== SELECTED EXCERPT

Screenshot of the iLIR database BLAST results page. Using the ‘BLAST’ menu, the user has the possibility to blast the sequence of interest against the sequences for one or all organisms available in the database in order to identify similar putative LIRCPs. The results page gives the list of similar sequences and the position of the putative LIR motif is indicated with red asterisks. The ‘sp’ and ‘tr’ preceding the FASTA header of the sequences producing a significant alignment refer to UniProtKG/Swiss-Prot (reviewed and manually annotated sequences) and UniProtKG/TrEMBL (unreviewed, automatically annotated sequences from large-scale screens), respectively.

Finally, the ‘GO Annotation’ menu provides pre-computed information relative to the GO terms distribution for the LIRCPs identified for each organism. Three types of analyses are available: (i) The ‘GO Slim’ submenu directs users to a list of reduced GO terms and their abundance for each category in a specific organism. The user can sort the entries based on their counts or adjusted p-value. (ii) The ‘Distribution’ submenu directs users to a bar chart view of the GO terms distribution for each organism. (ii) The ‘Enrichment’ submenu permits the visualization of the proportion of entries for each GO term for the LIRCPs for any pair of species available in the iLIR database (Fig. S1).

====

* **THE TASK**:
Can you copy out the full iLIR database excerpt word for word? The rows that come next are separate material, unrelated to the iLIR database excerpt.

== DATA EXCERPTS

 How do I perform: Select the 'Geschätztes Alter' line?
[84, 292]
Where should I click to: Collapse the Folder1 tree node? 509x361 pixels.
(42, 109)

====
== DATA EXCERPTS

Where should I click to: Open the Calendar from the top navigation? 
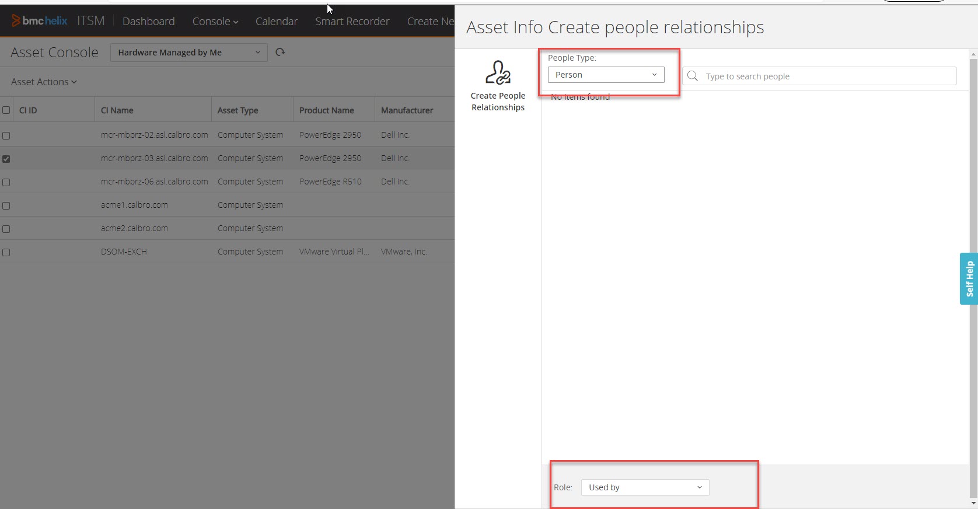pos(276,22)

====

* **SOLVED EXERCISE**:
Screenshot of the iLIR database BLAST results page. Using the ‘BLAST’ menu, the user has the possibility to blast the sequence of interest against the sequences for one or all organisms available in the database in order to identify similar putative LIRCPs. The results page gives the list of similar sequences and the position of the putative LIR motif is indicated with red asterisks. The ‘sp’ and ‘tr’ preceding the FASTA header of the sequences producing a significant alignment refer to UniProtKG/Swiss-Prot (reviewed and manually annotated sequences) and UniProtKG/TrEMBL (unreviewed, automatically annotated sequences from large-scale screens), respectively.

Finally, the ‘GO Annotation’ menu provides pre-computed information relative to the GO terms distribution for the LIRCPs identified for each organism. Three types of analyses are available: (i) The ‘GO Slim’ submenu directs users to a list of reduced GO terms and their abundance for each category in a specific organism. The user can sort the entries based on their counts or adjusted p-value. (ii) The ‘Distribution’ submenu directs users to a bar chart view of the GO terms distribution for each organism. (ii) The ‘Enrichment’ submenu permits the visualization of the proportion of entries for each GO term for the LIRCPs for any pair of species available in the iLIR database (Fig. S1).